■ Source data
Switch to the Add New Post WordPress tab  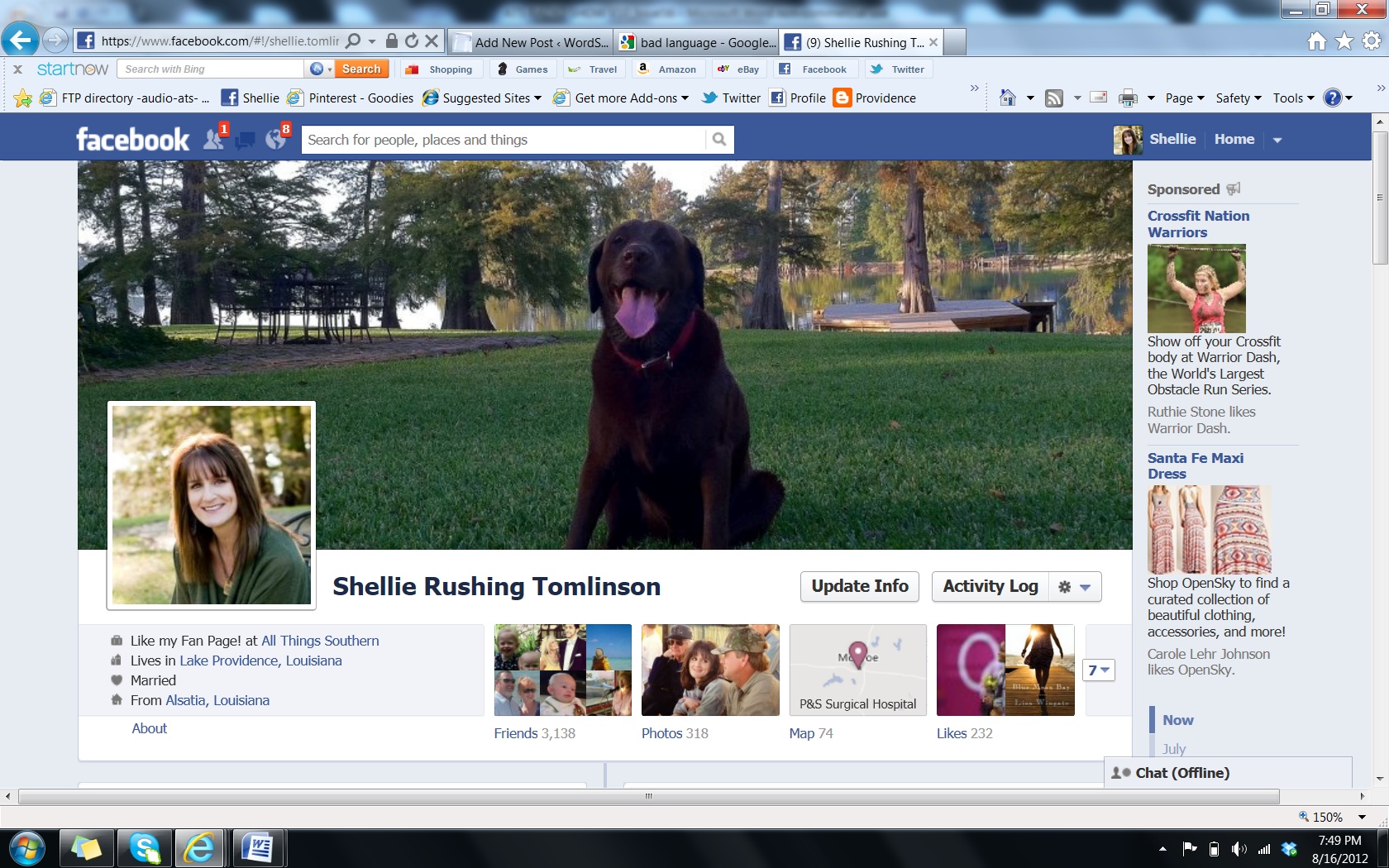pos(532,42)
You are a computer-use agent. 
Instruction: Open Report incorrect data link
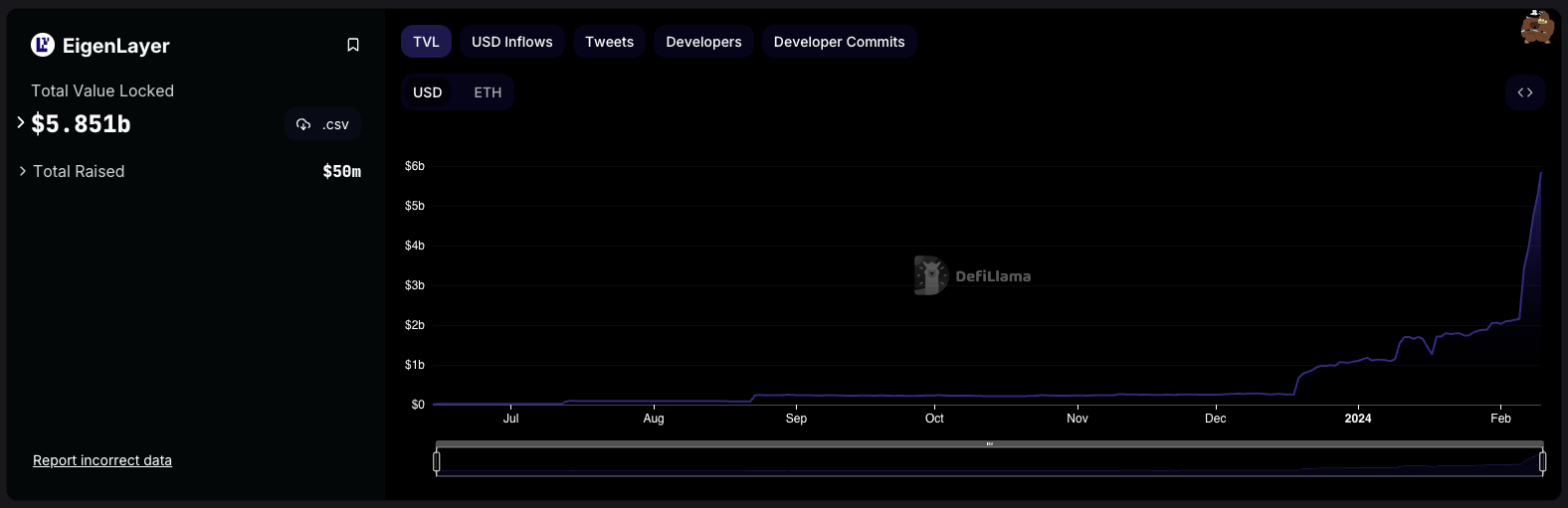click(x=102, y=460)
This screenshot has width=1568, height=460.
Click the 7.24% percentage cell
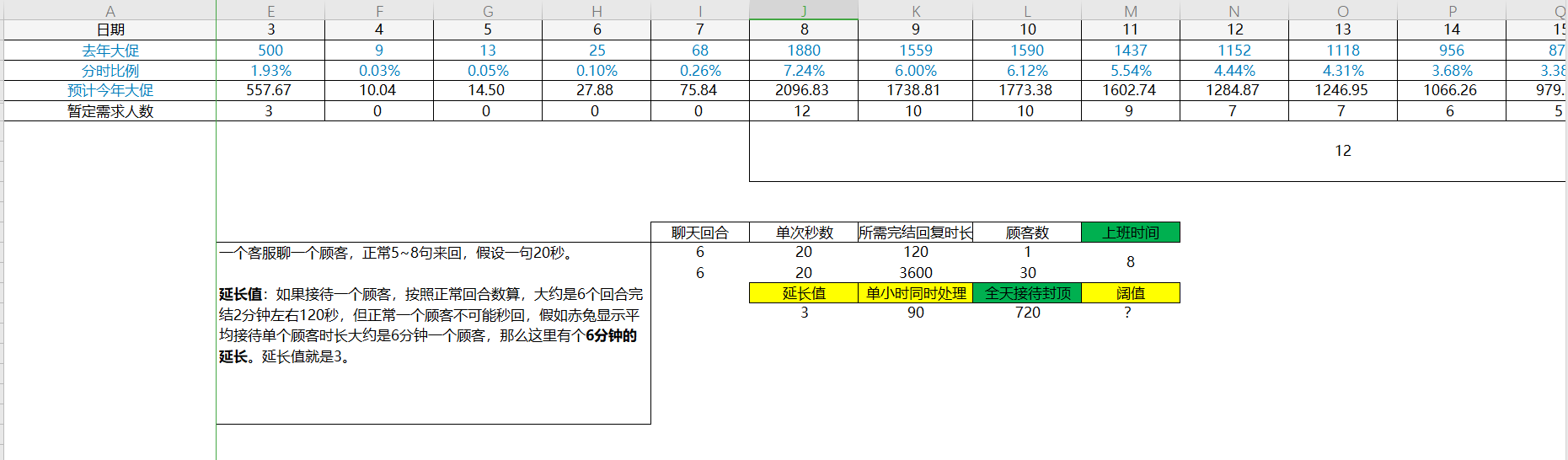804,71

■ Goal of the exercise
From the line containing "Instruction: Open Report incorrect data link" through the last line of the records, both included, output those lines exactly and nothing else; skip the pictures.

■ Answer to this exercise
Instruction: Open Report incorrect data link
click(x=102, y=460)
This screenshot has width=1568, height=460.
Click the 7.24% percentage cell
804,71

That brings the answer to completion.